The Nordic diplomat continued saying that Norway had so far provided financial support of approximately $10 million for Rohingya people.


“We hope that more aid would come by the end of the year and we also look into more support for next year, because the crisis is not going to end by the end of this year,” she continued.


“Even if Bangladesh and Myanmar agree on safe return of Rohingyas to their homeland, it will have to be done in accordance with international principles,” the envoy maintained.


In reply to a query, the ambassador hoped that the UN would play a significant role in persuading Myanmar to take back Rohingyas, stop violence and grant access to humanitarian assistance to the affected areas.


Terming that a solution to the crisis lied mostly with the recommendations of the Kofi Annan Commission report, she said: “As it has an international dimension, the role of the UN is very important to ensure implementation of the recommendations of the report for a permanent solution.”


“Besides, international negotiation is a must and the best way to work for supporting recommendations of Annan Commission report,” she maintained.


In reply to a question, the Norwegian ambassador said, “We have to convince the military in Myanmar to take Rohingyas back to their homes in Rakhine state.”


“Our embassy in Myanmar is raising the issue with the government there and advocating for safe and dignified return of Rohingyas to their homes,” she continued.


The Scandinavian diplomat also said, “It’s important that the UN would be involved in the repatriation process as it has to be ensured that the same incident is not going to happen again.”


Mentioning that for some Rohingyas this is the third time they have been evicted from their land and fled to Bangladesh, she said: “They have been persecuted a number of times and that for their voluntary return they need to have a guarantee that the same incident would not happen again.”


When asked if her government has any plan to take Rohingyas to Norway, the ambassador said: “This is not on the agenda, currently. Now, all are working for them so that they can return to their homes in Myanmar.”

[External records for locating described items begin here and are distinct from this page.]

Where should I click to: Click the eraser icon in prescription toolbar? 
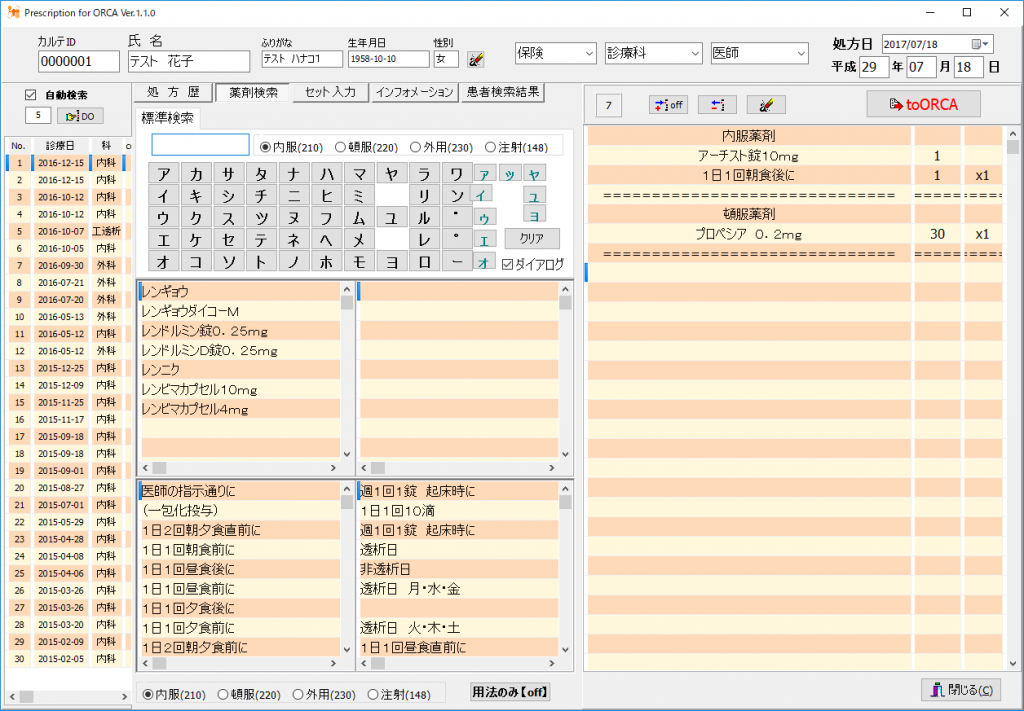click(766, 105)
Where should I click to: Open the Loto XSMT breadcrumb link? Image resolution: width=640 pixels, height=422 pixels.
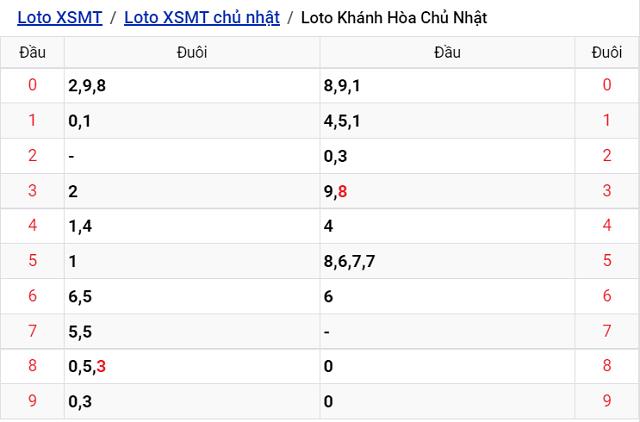click(59, 17)
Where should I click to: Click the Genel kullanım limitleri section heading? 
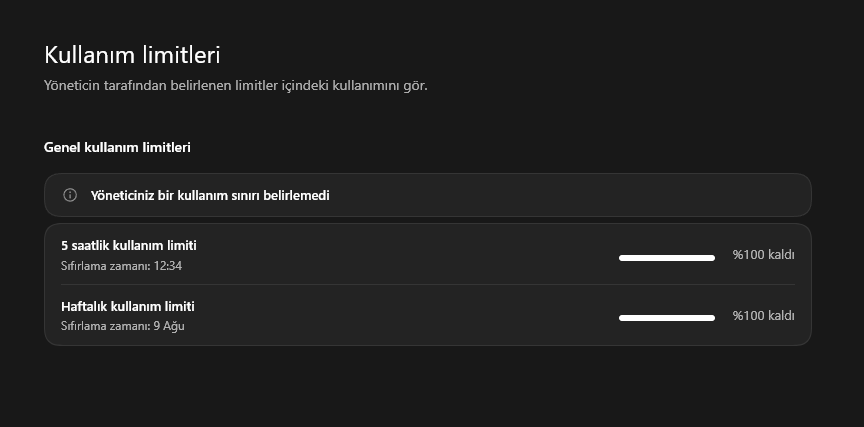pyautogui.click(x=117, y=148)
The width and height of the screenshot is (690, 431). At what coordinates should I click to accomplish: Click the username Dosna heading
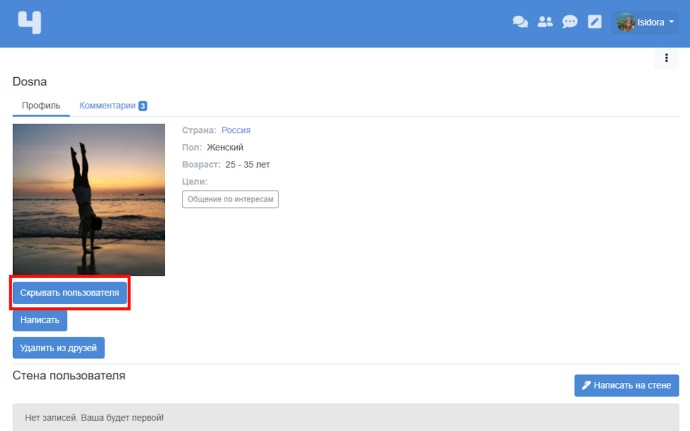pyautogui.click(x=30, y=81)
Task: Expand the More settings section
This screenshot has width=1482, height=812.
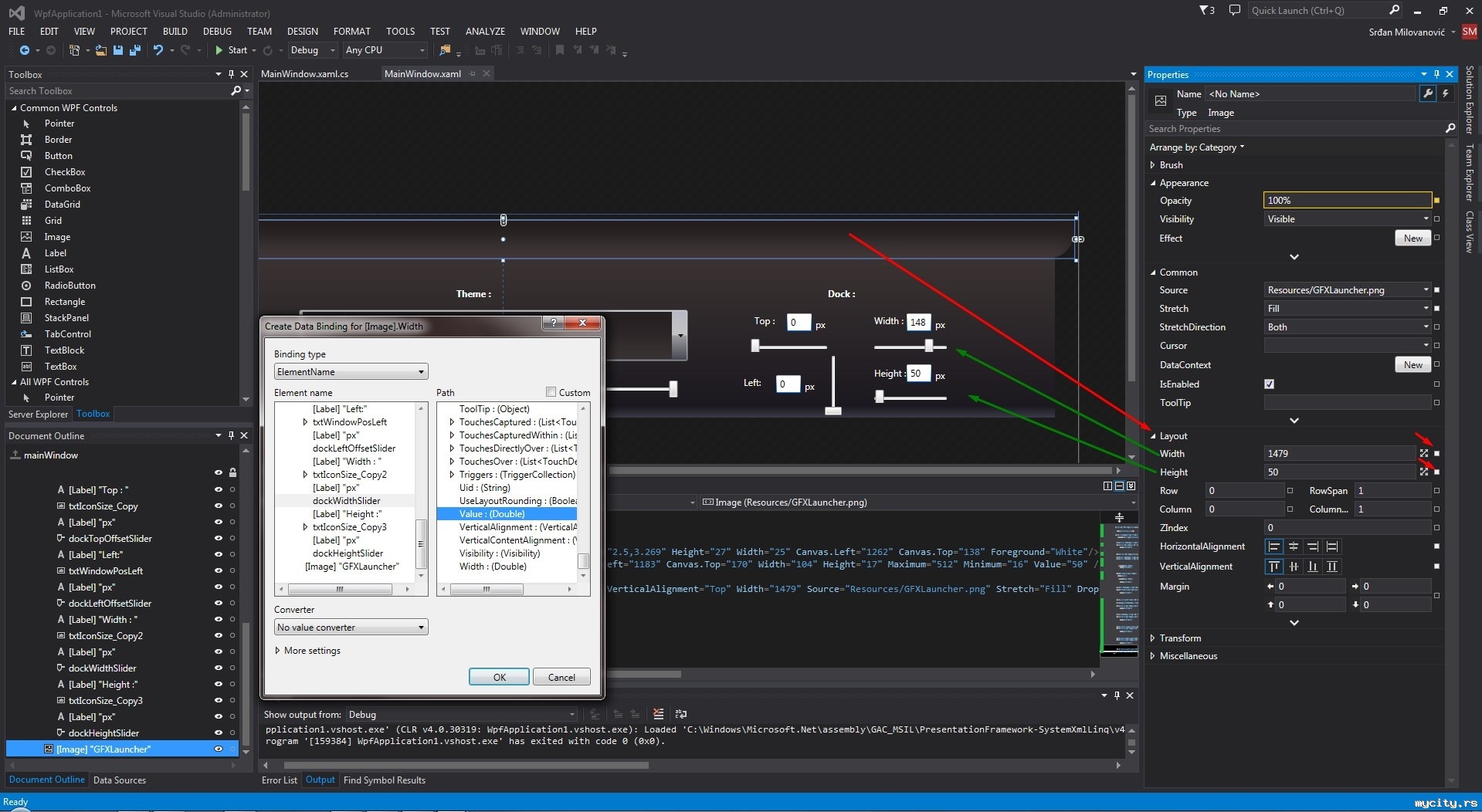Action: 277,651
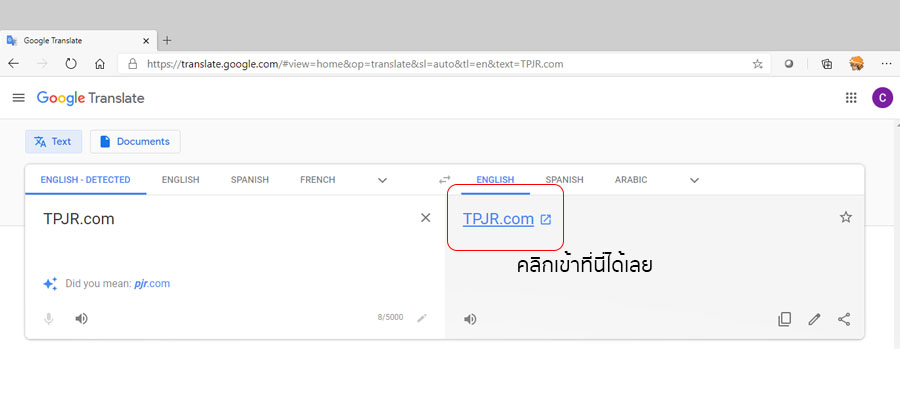The image size is (900, 400).
Task: Switch to Documents translation mode
Action: [x=135, y=141]
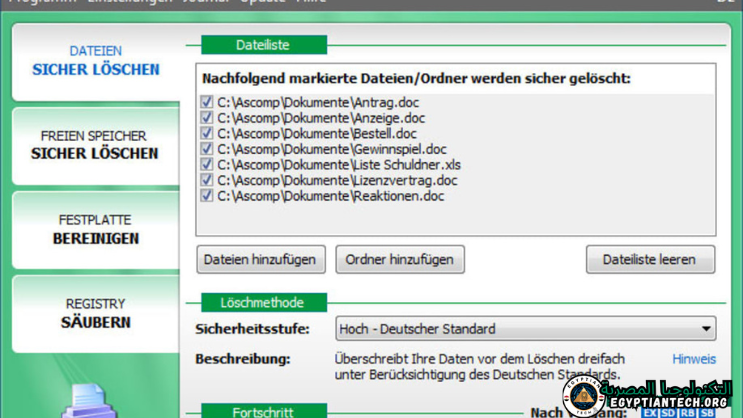Image resolution: width=743 pixels, height=418 pixels.
Task: Click the Ordner hinzufügen button
Action: point(399,259)
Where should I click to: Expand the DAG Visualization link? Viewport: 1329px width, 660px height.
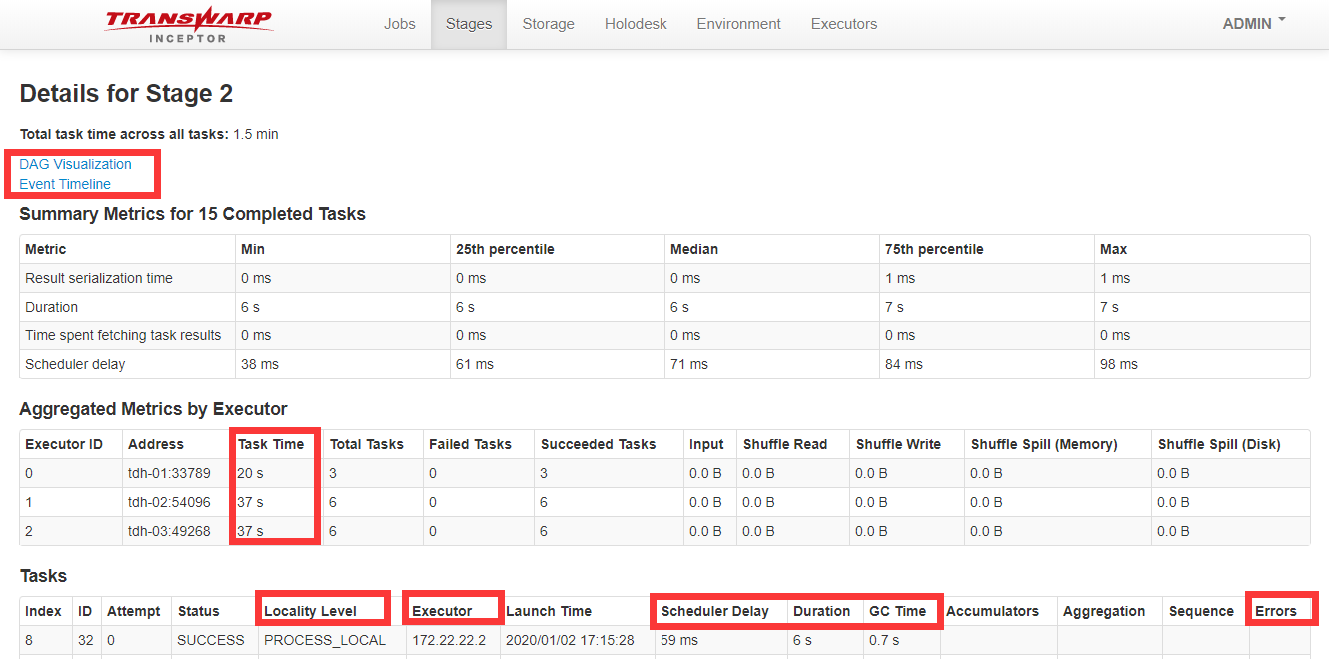coord(76,164)
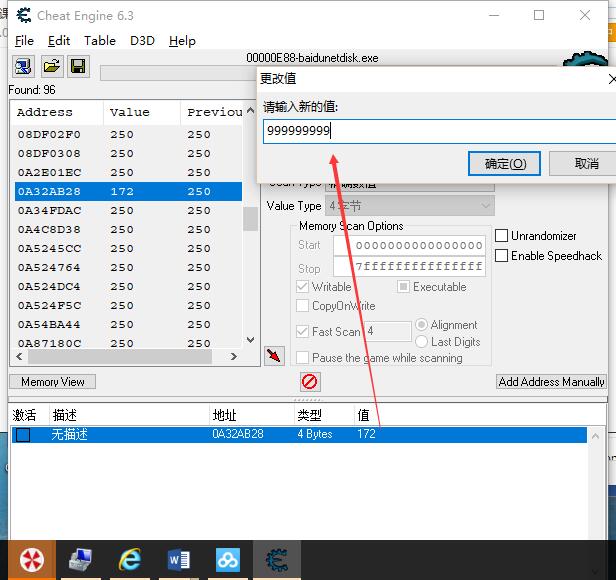Click the red arrow add-to-list icon

coord(273,356)
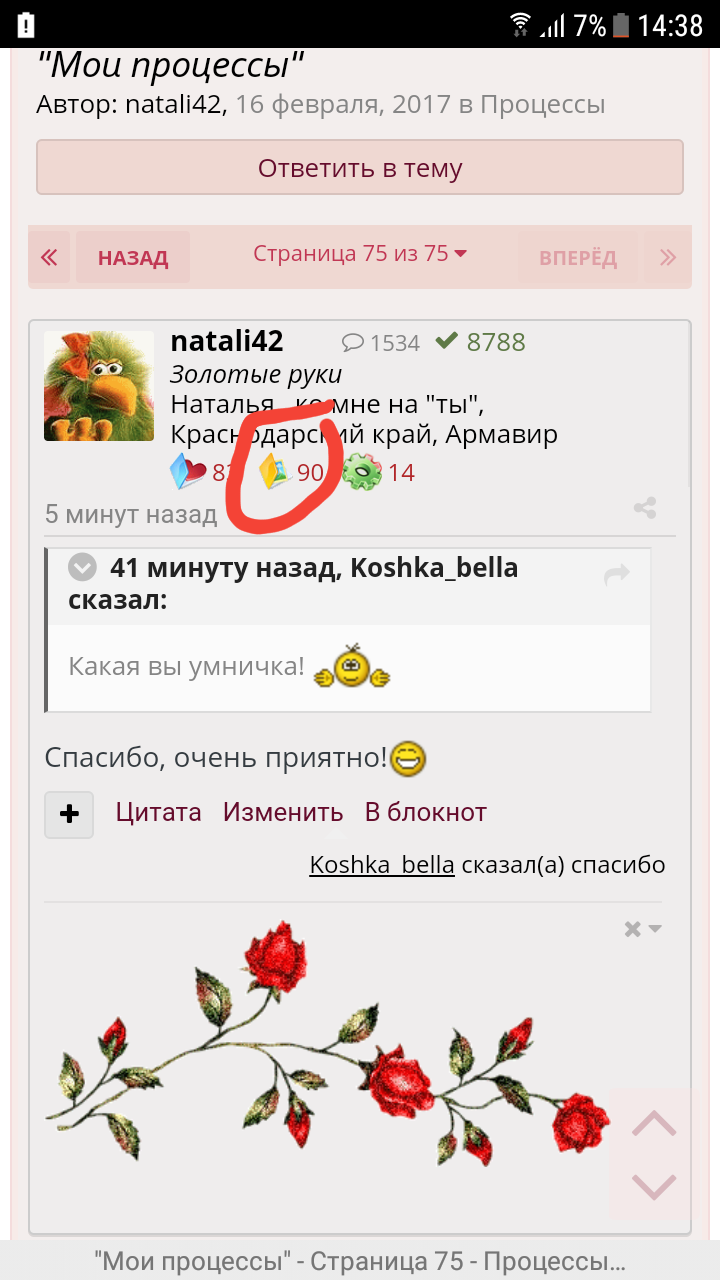The width and height of the screenshot is (720, 1280).
Task: Tap the scroll-to-bottom arrow
Action: [x=654, y=1187]
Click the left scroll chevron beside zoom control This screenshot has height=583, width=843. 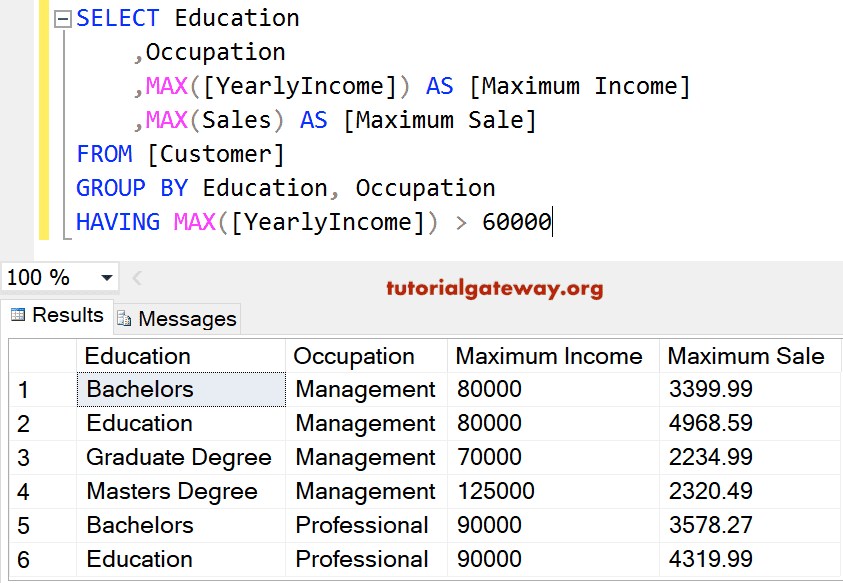coord(136,277)
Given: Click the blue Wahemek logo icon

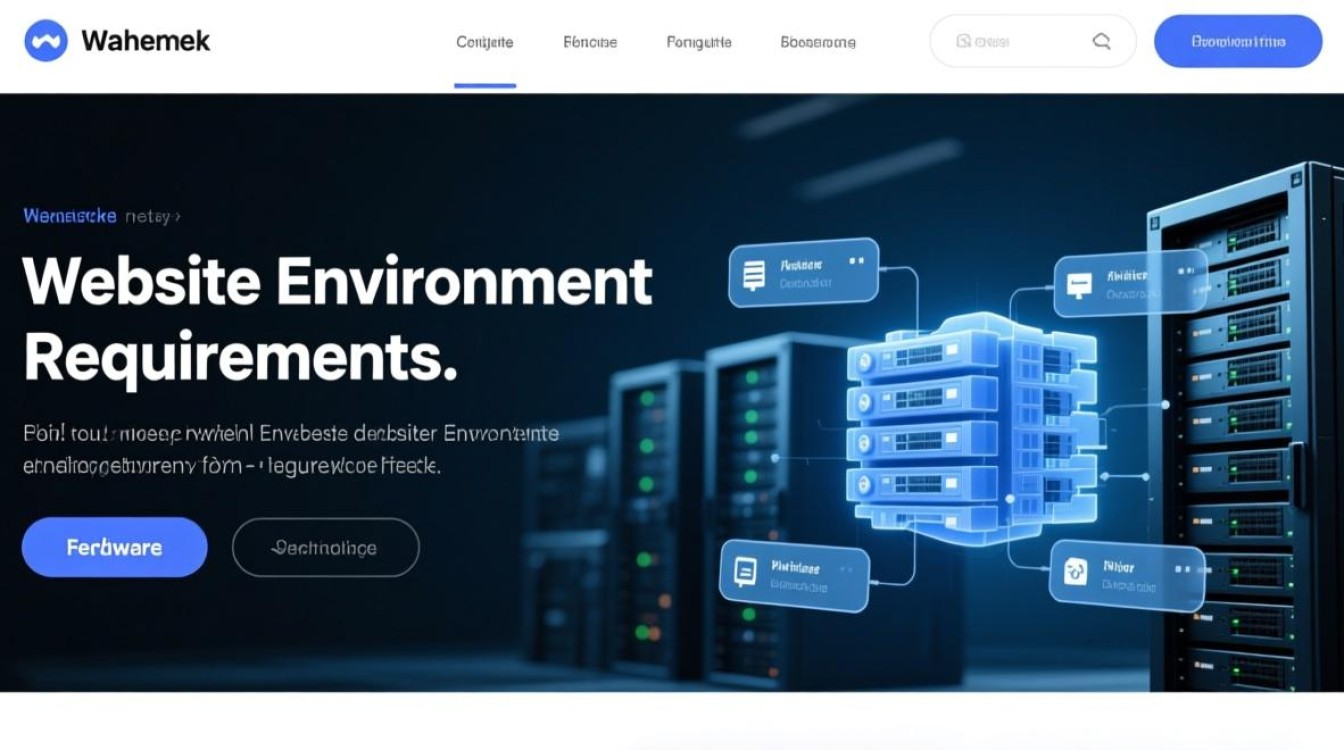Looking at the screenshot, I should [45, 41].
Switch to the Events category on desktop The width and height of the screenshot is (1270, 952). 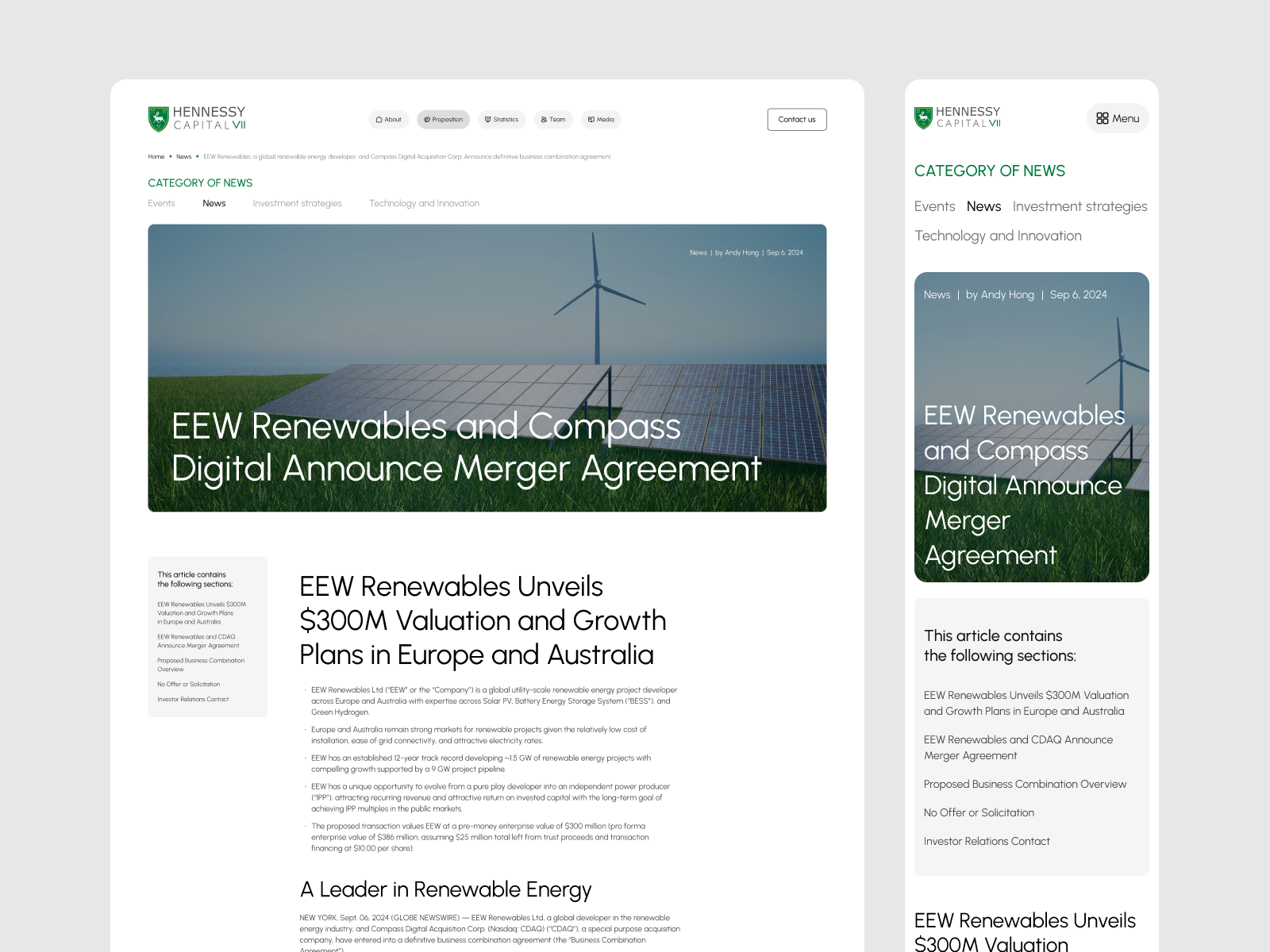[x=161, y=204]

Mentioning that Norway receives a number of refugees through the UNHCR every year, Sidsel Bleken said: “There is no plan to send Rohingyas to any third country.


This is because, if they can go back to Myanmar they will feel well at home.”


“In Myanmar, they could go back to the fields to get better opportunities for earning a living,” she said.


“But going to Norway, it might be more difficult to live and adapt and adjust to the Norwegian society as they have been deprived of all kinds of services, including education and health,” she maintained.


“So, it is better to go to a life they are used to live,” the envoy continued.


Terming Bangladeshi people kind, warm-hearted and welcoming, Sidsel Bleken said, “I have found them industrious which have earned them a good result in eradication of poverty.”


“You just keep up with good work and treat your women decently,” she urged.


The ambassador said: “The Norwegian government has two main priorities in Bangladesh—Supporting private sector development and Norwegian investment, and political dialogue and cooperation with Bangladesh, both on bilateral and global issues.”


She also said that Bangladesh had achieved tremendous progress in birth rate reduction and it had also come a long way in literacy and economic growth.


“Though politically it’s a little bit challenging, Bangladesh is moving in the right direction,” the envoy noted.


While sharing her experience in carrying out diplomatic responsibilities in Dhaka, the Nordic diplomat said: “I have been enjoying myself in Dhaka a lot.”


“I have found my assignment here very interesting, rewarding, and a little bit challenging as well,” she concluded.